Chen Qingfa, Wang Yu, Xu Yan, Lin Hai, Xue Fangxi, Chen Xingtian
Department of Gastroenterology, Linyi Central Hospital, Linyi, China.
Mol Genet Genomic Med. 2019 Apr;7(4):e00589. doi: 10.1002/mgg3.589. Epub 2019 Feb 19.
The relationship between phospholipase C ε-1 (PLCE1) rs2274223 variant and digestive tract cancer remains inconclusive despite extensive investigations. Therefore, we performed this meta-analysis to obtain a more credible conclusion.
PubMed, Medline, and Embase were systematic searched. Odds ratios (ORs) and 95% confidence intervals (CIs) were calculated.

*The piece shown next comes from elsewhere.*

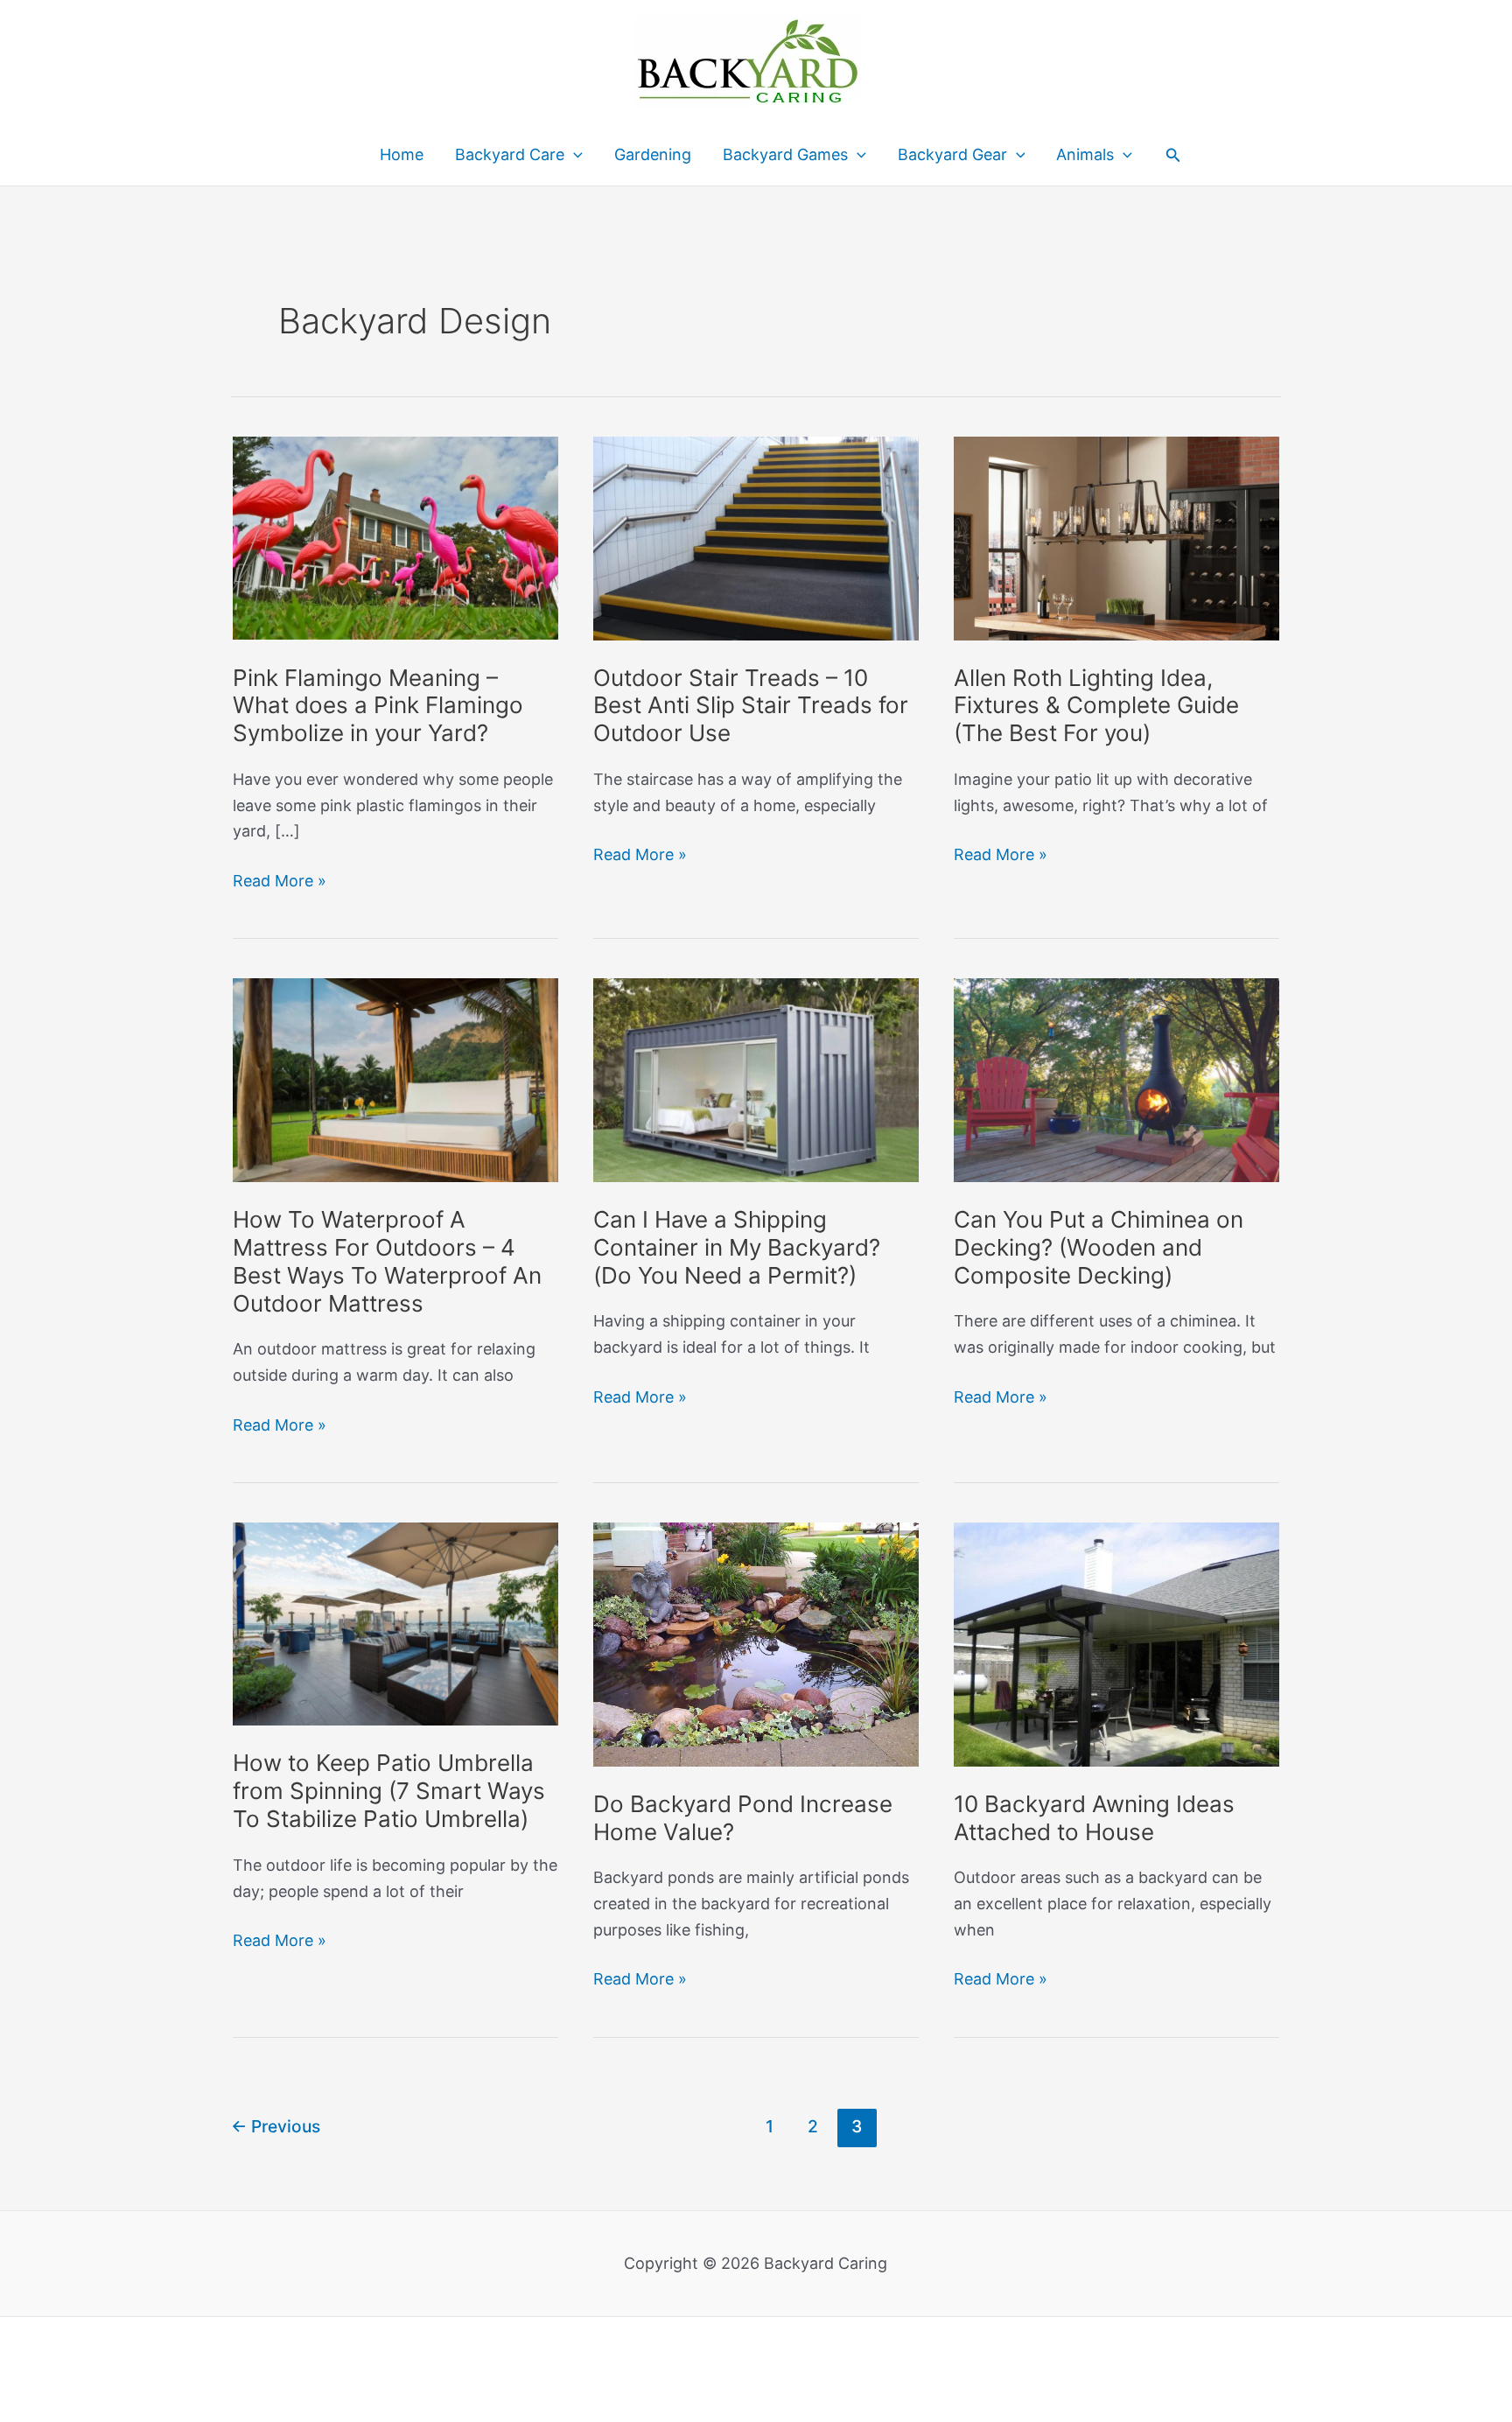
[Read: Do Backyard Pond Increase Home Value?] (756, 1643)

A total of 27 studies were finally included. Pooled analyses suggested that PLCE1 rs2274223 variant was significantly correlated with the likelihood of esophageal cancer (dominant model: p < 0.001, OR = 0.77, 95% CI 0.72-0.83; recessive model: p < 0.001, OR = 1.28, 95% CI 1.12-1.45; additive model: p < 0.001, OR = 1.20, 95% CI 1.11-1.29; allele model: p < 0.001, OR = 0.80, 95% CI 0.74-0.88) and gastric cancer (recessive model: p = 0.001, OR = 1.27, 95% CI 1.10-1.47; allele model: p = 0.03, OR = 0.88, 95% CI 0.78-0.98) in overall population. Further subgroup analyses showed that the positive results were mainly driven by the East Asians. However, no positive results were detected in Caucasians and West Asians.
Our findings indicated that the PLCE1 rs2274223 variant might serve as a promising genetic biomarker of esophageal and gastric cancer in East Asians.
尽管进行了广泛研究,但磷脂酶Cε-1(PLCE1)rs2274223变异与消化道癌之间的关系仍无定论。因此,我们进行了这项荟萃分析以获得更可靠的结论。
系统检索了PubMed、Medline和Embase。计算优势比(OR)和95%置信区间(CI)。
最终纳入27项研究。汇总分析表明,在总体人群中,PLCE1 rs2274223变异与食管癌发生可能性显著相关(显性模型:p < 0.001,OR = 0.77,95% CI 0.72 - 0.83;隐性模型:p < 0.001,OR = 1.28,95% CI 1.12 - 1.45;加性模型:p < 0.001,OR = 1.20,95% CI 1.11 - 1.29;等位基因模型:p < 0.001,OR = 0.80,95% CI 0.74 - 0.88)以及与胃癌发生可能性显著相关(隐性模型:p = 0.001,OR = 1.27,95% CI 1.10 - 1.47;等位基因模型:p = 0.03,OR = 0.88,95% CI 0.78 - 0.98)。进一步的亚组分析显示,阳性结果主要由东亚人群驱动。然而,在高加索人和西亚人群中未检测到阳性结果。
我们的研究结果表明,PLCE1 rs2274223变异可能是东亚人群食管癌和胃癌有前景的遗传生物标志物。